Question

arc lm on circle o has a measure of 40°. which statements are true? check all that apply. the central angle measure created by the shaded region is 40°. the central angle measure created by the shaded region is 20°. the ratio of the measure of ∠lom to the measure of the whole circle is \\(\frac{1}{9}\\). circle o can be divided into a total of 9 sectors equal in area to sector lom. circle o can be divided into a total of 10 sectors equal in area to sector lom.

Explanation:

Step1: Analyze central angle of arc LM

The measure of a central angle is equal to the measure of its intercepted arc. Arc LM is \(40^\circ\), so \(\angle LOM = 40^\circ\). Thus, the central angle of the shaded region (sector LOM) is \(40^\circ\), so the first statement is true, the second is false.

Step2: Ratio of \(\angle LOM\) to full circle

A full circle is \(360^\circ\). The ratio is \(\frac{40^\circ}{360^\circ}=\frac{1}{9}\), so the third statement is true.

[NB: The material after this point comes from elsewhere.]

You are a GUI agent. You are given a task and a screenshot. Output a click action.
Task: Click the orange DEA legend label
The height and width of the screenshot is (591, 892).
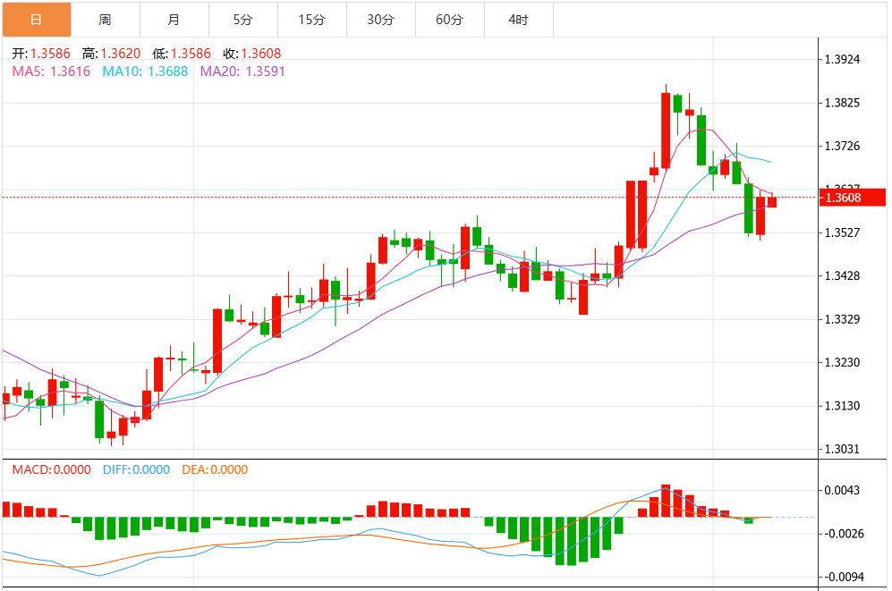click(215, 469)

Step3: Number of equal sectors

To find how many sectors equal to LOM fit in the circle, divide \(360^\circ\) by \(40^\circ\): \(\frac{360}{40} = 9\). So the circle can be divided into 9 equal - area sectors like LOM, so the fourth statement is true, the fifth is false.

Answer:

The true statements are:

• The central angle measure created by the shaded region is \(40^\circ\).
• The ratio of the measure of \(\angle LOM\) to the measure of the whole circle is \(\frac{1}{9}\).
• Circle O can be divided into a total of 9 sectors equal in area to sector LOM.